Higor 30/06/2018
Sobre uma história que, mesmo com furos, brilha
Poucos autores conseguem arrancar de seus leitores as sensações mais sublimes durante a leitura, indo além dos convencionais sentimentos que toda e qualquer leitura, por mais rasa que seja, consegue arrancar. De maneira impressionante, J. M. G. Le Clézio, Nobel de Literatura de 2008, entra para tal seleto grupo.
‘Peixe dourado’ aborda um tema aparentemente batido, usado a exaustão tanto em livros clássicos, eruditos, como os de entretenimento: o tráfico humano. A vítima, dessa vez, é Laila, menina raptada no Saara ocidental e vendida no Marrocos, espancada a ponto de perder parcialmente a audição. Amando Lalla Asma, que a comprou, e sendo reciprocamente sendo amada, Laila passa dias felizes com a ‘avó’, como chama carinhosamente. Como é de se esperar, reviravoltas intensas acontecem na vida já nada fácil da garota, que se vê obrigada a se lançar a própria sorte no mundo e buscar sua própria liberdade.
É no meio de um plot nada original que o autor se destaca, fazendo com que o leitor contemple sua obra, primeiro com curiosidade duvidosa, depois com fascinação. O ditado, conhecido de leitores, que ‘o autor faz com que bebamos de sua fonte, que alimentemos a alma’ se faz presente neste livro, pois eu virava cada página extasiado, apaixonado pelo jeito com que tudo era narrado.

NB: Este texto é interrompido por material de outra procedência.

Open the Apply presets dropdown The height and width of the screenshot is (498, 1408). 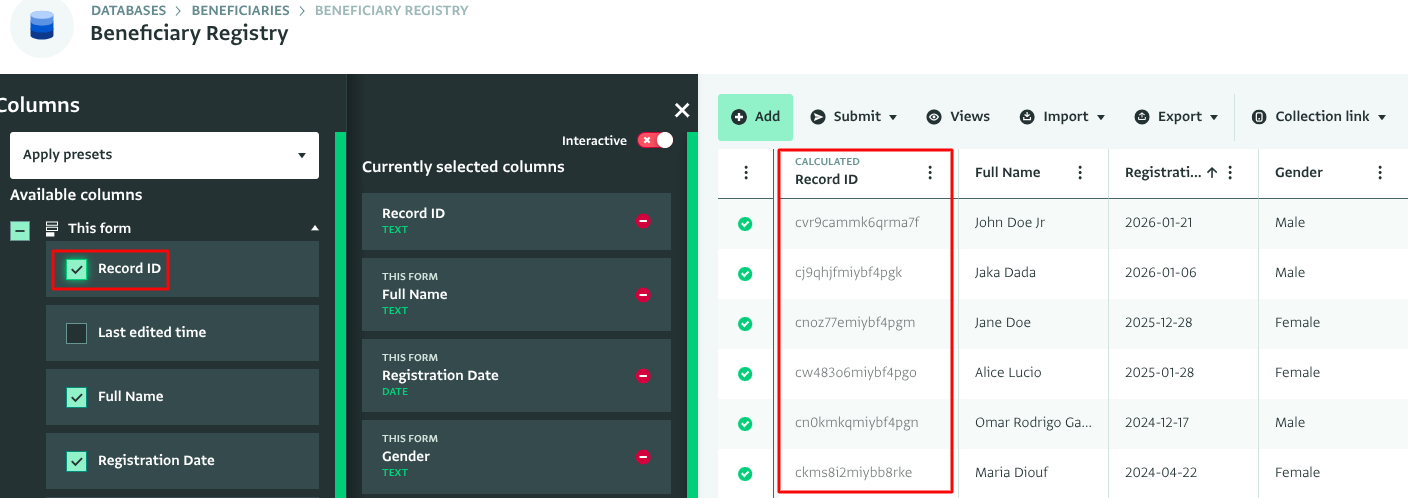164,155
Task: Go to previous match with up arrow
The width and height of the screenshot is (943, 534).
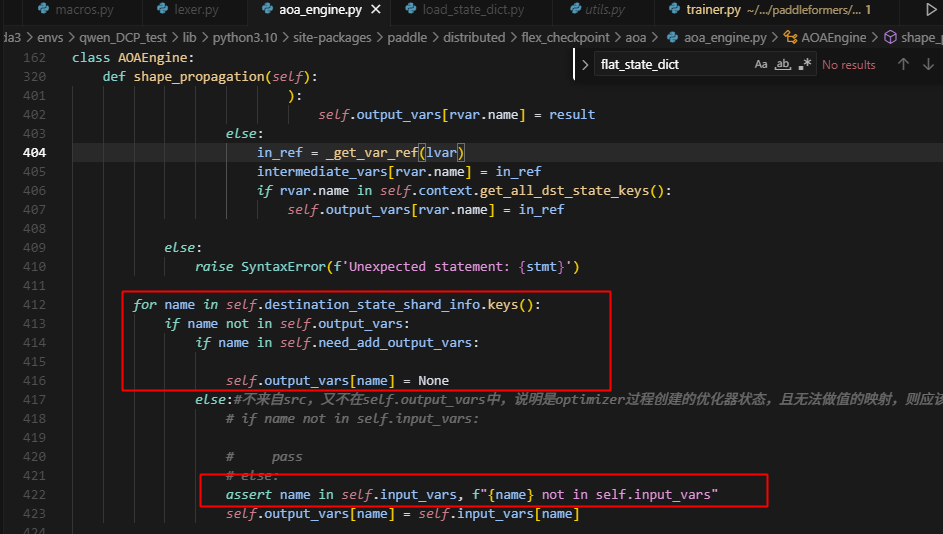Action: [903, 64]
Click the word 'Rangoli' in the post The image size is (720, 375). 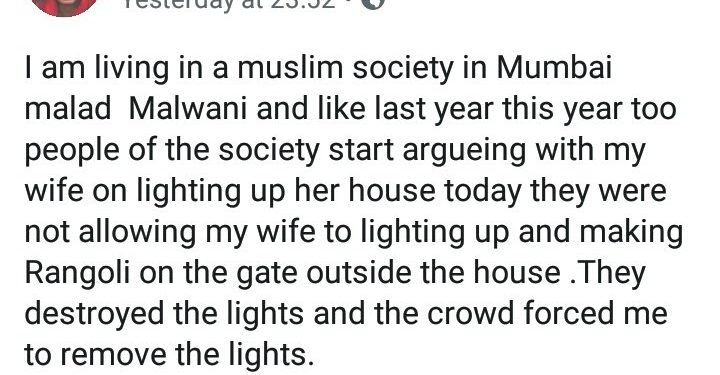tap(77, 273)
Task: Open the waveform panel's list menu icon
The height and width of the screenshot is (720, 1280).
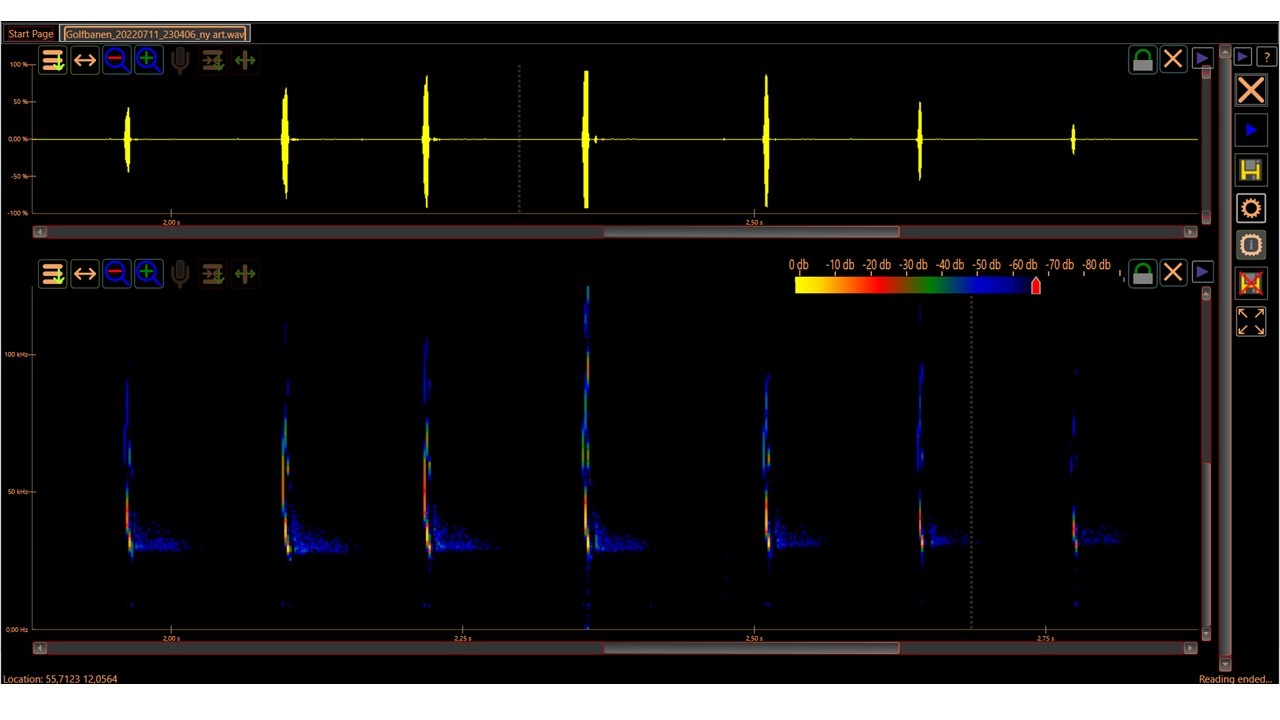Action: coord(53,61)
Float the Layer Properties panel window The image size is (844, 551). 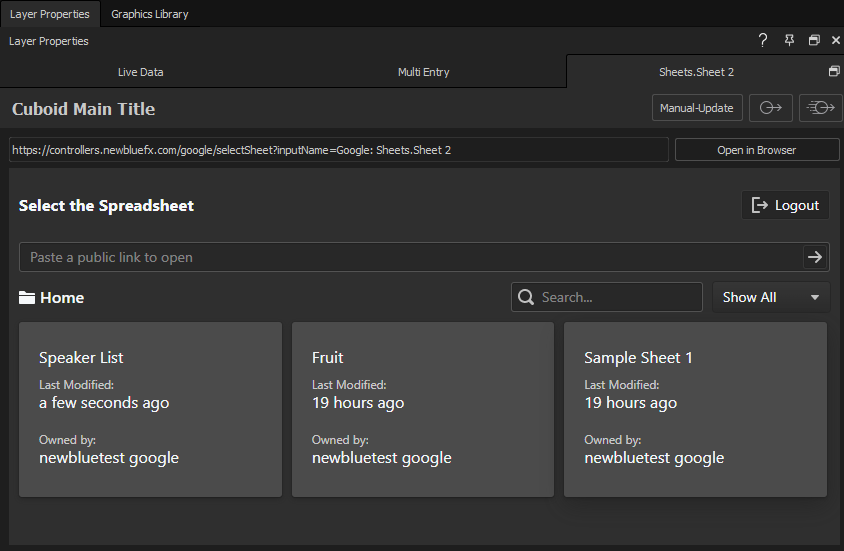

Um sofrimento assolador e constante, diário, era desferido contra a jovem Laila, mas a delicadeza de Le Clézio se sobressaia, fazia-nos esperar por um final reconfortante, nem que, para isso, nós, meros leitores, entrássemos nas páginas e carregássemos o papel de anjo da guarda da jovem sofredora.
Procurando na mente por outros leitores que despertaram em mim tanto fascínio e incômodo durante a leitura, consigo realmente destacar poucos autores: Svetlana Aleksievitch, com sua realidade bruta; William Faulkner, com sua ambientação sem rodeios; apenas alguns exemplos, para não criar polêmicas maiores... E entre eles, Le Clézio, um autor franco-mauriciano, publicado e lido de maneira contida aqui no Brasil, mas laureado com o prêmio máximo da literatura.
No entanto, apesar de tamanho êxtase com a escrita do autor, é importante citar os pontos negativos do livro, que fizeram com que o mesmo recebesse apenas três estrelas, quando tinha tudo para receber bem mais. O livro tem muitos furos, alguns inverossímeis, que chegam a incomodar, mesmo em um texto tão belamente escrito. Em determinado momento, por exemplo, a jovem Laila perde totalmente a audição, de maneira dramática e até então irreversível, compondo uma das cenas mais lindas do livro, para, páginas depois, voltar a escutar perfeitamente, como se nada tivesse acontecido; fora as idas e vindas da mesma, por vários países, fácil demais para uma ex-escrava negra procurada pela policia e sem documentação alguma.
São fatores que não douram a pílula, mas questionam a capacidade de um autor extremamente talentoso em escrever coisas tão lindas, de fazer enredos mais redondos, ou com furos menos perceptíveis. Erro bobo para alguém tão grandioso.
Apesar de tudo, o que se tem é um autor excelente com uma história rica e sensível, e ao mesmo tempo dura e pesada, de personagens fortes, que querem viver, que gritam para nos contar suas histórias, sejam eles protagonistas ou personagens secundários. Uma bela história para ser a porta de entrada para conhecer o autor.